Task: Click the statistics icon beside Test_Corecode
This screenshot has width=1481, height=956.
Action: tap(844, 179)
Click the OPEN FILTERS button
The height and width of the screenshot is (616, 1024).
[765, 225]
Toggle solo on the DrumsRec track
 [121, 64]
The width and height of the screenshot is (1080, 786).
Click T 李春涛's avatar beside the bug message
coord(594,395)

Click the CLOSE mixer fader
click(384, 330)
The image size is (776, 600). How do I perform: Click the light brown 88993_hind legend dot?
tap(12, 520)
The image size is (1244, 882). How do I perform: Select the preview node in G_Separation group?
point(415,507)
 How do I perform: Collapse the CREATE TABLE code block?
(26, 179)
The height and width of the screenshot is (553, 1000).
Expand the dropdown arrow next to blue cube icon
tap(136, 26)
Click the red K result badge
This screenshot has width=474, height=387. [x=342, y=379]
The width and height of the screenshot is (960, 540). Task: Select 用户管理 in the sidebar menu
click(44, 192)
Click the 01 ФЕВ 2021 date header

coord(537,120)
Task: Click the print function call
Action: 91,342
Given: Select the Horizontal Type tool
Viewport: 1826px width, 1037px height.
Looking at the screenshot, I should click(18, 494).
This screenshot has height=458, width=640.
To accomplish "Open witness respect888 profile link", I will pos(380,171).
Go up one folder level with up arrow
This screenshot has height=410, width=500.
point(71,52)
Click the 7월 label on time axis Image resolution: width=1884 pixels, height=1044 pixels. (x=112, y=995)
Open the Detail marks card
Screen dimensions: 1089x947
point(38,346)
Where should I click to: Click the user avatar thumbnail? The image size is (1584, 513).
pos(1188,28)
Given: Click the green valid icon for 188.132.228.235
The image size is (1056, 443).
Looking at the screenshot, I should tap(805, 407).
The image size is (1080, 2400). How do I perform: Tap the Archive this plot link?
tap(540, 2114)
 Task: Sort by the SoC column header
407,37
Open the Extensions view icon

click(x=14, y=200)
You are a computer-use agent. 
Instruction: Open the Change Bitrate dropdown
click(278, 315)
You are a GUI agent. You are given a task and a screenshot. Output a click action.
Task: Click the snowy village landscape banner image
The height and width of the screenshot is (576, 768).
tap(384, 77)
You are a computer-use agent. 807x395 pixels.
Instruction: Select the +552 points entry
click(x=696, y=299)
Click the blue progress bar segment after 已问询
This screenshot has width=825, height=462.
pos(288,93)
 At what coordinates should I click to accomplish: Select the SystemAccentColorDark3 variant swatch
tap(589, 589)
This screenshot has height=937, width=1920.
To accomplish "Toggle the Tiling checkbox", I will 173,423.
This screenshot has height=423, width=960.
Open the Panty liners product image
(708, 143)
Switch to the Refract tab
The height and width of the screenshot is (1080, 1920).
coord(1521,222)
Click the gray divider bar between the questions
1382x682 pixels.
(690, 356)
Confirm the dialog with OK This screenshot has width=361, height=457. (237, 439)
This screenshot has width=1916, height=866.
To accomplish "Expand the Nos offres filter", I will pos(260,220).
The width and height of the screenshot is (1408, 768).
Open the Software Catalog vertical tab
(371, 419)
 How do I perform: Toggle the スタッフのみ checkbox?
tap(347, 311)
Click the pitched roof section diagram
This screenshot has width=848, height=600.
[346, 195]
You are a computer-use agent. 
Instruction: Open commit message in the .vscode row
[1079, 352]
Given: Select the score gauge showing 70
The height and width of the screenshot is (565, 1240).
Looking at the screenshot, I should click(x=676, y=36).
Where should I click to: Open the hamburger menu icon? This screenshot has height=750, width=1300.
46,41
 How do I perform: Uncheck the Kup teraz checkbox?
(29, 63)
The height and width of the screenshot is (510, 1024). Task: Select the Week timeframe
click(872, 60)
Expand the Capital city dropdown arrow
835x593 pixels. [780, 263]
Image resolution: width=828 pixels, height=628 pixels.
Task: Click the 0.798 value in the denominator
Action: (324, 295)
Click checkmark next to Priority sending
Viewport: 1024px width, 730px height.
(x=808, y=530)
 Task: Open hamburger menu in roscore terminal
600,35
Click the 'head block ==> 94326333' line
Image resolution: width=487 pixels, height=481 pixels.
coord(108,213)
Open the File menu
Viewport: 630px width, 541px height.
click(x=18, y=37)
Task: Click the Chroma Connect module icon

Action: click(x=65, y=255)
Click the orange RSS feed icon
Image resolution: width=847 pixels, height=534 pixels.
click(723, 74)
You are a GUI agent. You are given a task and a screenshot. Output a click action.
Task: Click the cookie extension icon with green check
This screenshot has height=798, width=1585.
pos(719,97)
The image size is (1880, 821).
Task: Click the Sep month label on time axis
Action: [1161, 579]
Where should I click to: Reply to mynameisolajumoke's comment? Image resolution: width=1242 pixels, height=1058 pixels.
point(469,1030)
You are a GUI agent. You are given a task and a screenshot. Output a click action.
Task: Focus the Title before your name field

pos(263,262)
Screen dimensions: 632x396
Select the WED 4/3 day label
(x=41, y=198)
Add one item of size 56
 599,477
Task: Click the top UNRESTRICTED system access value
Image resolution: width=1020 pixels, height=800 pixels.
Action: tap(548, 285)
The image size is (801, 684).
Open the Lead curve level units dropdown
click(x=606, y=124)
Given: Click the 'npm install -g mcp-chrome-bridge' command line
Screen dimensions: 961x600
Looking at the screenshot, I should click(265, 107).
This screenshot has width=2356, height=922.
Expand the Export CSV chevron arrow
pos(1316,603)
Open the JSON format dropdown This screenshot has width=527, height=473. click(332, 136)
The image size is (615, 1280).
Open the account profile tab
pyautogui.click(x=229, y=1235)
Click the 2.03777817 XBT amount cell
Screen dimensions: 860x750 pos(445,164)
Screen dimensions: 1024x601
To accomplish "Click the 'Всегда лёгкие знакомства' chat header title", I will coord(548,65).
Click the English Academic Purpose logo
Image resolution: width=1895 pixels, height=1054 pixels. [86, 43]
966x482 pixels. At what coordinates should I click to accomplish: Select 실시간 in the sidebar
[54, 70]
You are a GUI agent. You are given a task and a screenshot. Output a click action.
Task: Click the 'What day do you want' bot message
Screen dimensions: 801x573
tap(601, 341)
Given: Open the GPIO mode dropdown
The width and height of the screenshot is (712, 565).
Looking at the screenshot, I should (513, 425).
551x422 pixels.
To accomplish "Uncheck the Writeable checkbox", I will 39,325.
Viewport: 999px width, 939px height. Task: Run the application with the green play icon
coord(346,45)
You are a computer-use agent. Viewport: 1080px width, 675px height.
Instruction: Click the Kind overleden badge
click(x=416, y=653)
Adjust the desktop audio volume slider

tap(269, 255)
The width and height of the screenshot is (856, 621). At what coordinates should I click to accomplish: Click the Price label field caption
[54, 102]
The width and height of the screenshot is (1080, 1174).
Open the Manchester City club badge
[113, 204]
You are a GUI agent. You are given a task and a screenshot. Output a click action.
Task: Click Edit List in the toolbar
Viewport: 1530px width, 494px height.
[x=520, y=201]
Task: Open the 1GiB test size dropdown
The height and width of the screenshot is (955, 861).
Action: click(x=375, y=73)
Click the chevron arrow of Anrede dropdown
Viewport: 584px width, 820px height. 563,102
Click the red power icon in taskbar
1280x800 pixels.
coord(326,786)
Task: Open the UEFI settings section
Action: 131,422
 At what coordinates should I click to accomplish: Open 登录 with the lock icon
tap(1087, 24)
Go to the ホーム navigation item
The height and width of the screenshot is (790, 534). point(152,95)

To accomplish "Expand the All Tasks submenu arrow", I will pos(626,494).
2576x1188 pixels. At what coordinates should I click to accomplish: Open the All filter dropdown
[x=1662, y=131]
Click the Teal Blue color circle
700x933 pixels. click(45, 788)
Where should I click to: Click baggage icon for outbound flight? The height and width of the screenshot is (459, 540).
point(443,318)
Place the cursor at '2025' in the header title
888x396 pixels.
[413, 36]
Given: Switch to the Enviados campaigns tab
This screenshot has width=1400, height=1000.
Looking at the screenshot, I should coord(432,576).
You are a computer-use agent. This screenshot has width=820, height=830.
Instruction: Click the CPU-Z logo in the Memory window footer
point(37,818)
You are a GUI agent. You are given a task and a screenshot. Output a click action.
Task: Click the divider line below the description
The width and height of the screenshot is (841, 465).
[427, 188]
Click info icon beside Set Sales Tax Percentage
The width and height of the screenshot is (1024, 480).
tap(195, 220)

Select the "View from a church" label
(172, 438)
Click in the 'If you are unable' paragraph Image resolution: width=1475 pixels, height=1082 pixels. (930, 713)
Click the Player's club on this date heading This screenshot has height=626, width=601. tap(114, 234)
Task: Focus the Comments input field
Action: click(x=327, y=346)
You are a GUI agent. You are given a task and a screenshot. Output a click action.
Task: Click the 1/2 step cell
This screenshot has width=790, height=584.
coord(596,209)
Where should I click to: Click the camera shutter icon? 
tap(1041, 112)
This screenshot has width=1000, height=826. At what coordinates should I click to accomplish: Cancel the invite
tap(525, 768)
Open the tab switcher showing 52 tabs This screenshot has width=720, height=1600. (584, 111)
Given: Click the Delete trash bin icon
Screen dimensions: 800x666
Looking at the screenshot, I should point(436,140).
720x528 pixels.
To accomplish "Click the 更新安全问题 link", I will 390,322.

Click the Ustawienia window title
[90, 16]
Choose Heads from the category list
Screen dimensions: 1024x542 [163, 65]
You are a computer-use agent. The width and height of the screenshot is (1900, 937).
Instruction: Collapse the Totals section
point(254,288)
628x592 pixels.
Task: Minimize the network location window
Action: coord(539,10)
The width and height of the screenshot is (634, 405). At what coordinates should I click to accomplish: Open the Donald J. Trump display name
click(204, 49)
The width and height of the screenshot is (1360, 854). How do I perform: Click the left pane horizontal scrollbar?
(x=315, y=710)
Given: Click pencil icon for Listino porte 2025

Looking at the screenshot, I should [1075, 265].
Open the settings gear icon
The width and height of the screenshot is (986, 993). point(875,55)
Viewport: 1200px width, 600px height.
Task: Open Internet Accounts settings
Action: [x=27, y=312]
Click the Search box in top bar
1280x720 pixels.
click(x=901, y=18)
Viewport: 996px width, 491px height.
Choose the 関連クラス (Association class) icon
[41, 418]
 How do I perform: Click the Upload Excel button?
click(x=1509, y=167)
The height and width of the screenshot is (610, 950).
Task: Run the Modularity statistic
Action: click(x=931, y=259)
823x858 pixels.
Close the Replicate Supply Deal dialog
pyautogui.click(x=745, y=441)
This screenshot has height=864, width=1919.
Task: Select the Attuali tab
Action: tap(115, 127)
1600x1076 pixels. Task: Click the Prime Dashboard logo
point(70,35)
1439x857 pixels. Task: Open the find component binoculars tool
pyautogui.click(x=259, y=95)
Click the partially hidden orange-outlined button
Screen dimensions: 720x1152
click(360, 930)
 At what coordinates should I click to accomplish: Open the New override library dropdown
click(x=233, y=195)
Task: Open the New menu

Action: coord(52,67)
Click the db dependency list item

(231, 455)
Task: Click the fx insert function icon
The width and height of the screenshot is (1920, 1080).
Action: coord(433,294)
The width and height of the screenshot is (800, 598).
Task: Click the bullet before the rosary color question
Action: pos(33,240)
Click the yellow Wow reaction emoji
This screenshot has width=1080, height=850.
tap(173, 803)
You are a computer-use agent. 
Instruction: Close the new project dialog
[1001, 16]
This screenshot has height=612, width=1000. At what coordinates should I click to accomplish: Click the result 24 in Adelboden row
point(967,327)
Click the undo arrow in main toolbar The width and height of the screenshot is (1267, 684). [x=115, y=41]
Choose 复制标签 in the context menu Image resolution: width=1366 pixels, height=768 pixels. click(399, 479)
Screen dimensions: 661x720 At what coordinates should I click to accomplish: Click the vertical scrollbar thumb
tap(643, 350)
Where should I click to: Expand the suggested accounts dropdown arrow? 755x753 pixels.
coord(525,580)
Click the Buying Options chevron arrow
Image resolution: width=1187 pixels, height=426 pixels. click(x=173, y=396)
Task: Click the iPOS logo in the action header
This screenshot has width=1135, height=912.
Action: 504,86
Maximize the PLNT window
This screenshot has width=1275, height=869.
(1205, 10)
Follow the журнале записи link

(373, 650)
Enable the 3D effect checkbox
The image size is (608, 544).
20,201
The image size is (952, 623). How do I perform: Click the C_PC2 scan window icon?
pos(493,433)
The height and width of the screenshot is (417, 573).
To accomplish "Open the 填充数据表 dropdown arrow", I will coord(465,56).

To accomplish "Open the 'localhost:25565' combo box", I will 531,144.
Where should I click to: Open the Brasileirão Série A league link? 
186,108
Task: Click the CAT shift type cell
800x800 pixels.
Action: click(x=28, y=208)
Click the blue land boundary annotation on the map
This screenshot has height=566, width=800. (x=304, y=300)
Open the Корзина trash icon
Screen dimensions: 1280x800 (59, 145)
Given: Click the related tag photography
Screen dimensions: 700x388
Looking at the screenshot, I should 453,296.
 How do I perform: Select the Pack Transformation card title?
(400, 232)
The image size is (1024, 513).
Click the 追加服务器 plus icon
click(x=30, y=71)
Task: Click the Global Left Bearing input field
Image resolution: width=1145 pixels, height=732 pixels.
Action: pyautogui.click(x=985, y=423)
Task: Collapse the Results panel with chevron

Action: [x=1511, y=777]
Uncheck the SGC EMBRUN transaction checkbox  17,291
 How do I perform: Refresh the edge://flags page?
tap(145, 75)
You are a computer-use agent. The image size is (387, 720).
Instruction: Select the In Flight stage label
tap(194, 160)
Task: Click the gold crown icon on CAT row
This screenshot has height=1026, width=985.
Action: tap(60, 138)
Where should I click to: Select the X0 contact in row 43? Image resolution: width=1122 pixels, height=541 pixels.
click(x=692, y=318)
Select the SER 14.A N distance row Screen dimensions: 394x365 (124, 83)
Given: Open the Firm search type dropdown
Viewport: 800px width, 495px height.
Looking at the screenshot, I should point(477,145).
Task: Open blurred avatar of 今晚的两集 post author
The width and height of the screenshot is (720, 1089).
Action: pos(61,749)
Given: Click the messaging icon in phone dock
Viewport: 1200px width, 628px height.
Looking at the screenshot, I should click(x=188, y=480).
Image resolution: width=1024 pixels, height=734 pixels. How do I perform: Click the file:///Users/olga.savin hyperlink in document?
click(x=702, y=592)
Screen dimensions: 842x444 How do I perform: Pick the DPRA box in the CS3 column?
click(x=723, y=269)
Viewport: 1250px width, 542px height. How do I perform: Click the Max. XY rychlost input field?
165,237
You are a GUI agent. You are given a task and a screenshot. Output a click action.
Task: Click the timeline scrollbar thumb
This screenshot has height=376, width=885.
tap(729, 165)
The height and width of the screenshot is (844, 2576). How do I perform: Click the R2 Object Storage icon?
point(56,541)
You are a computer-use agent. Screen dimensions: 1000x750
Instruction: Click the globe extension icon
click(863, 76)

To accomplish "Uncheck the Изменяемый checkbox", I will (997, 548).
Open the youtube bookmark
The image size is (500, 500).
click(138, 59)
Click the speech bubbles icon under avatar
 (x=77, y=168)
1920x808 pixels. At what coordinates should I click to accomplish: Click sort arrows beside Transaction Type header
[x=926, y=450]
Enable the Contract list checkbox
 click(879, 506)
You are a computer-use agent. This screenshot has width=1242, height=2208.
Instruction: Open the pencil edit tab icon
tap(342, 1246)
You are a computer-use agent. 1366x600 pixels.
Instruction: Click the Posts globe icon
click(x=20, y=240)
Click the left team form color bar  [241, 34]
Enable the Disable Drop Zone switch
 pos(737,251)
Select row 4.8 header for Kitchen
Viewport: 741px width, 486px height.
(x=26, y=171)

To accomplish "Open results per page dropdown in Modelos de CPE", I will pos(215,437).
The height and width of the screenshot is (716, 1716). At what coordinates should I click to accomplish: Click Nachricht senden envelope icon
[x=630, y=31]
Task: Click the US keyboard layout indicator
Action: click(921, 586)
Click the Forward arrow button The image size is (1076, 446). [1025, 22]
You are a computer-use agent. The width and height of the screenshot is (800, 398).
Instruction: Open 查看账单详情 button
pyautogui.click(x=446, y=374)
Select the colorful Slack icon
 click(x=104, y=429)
•••
Go through the data above and copy each line in which "divider" appears.

Solution below:
Click the gray divider bar between the questions
Task: Click the divider line below the description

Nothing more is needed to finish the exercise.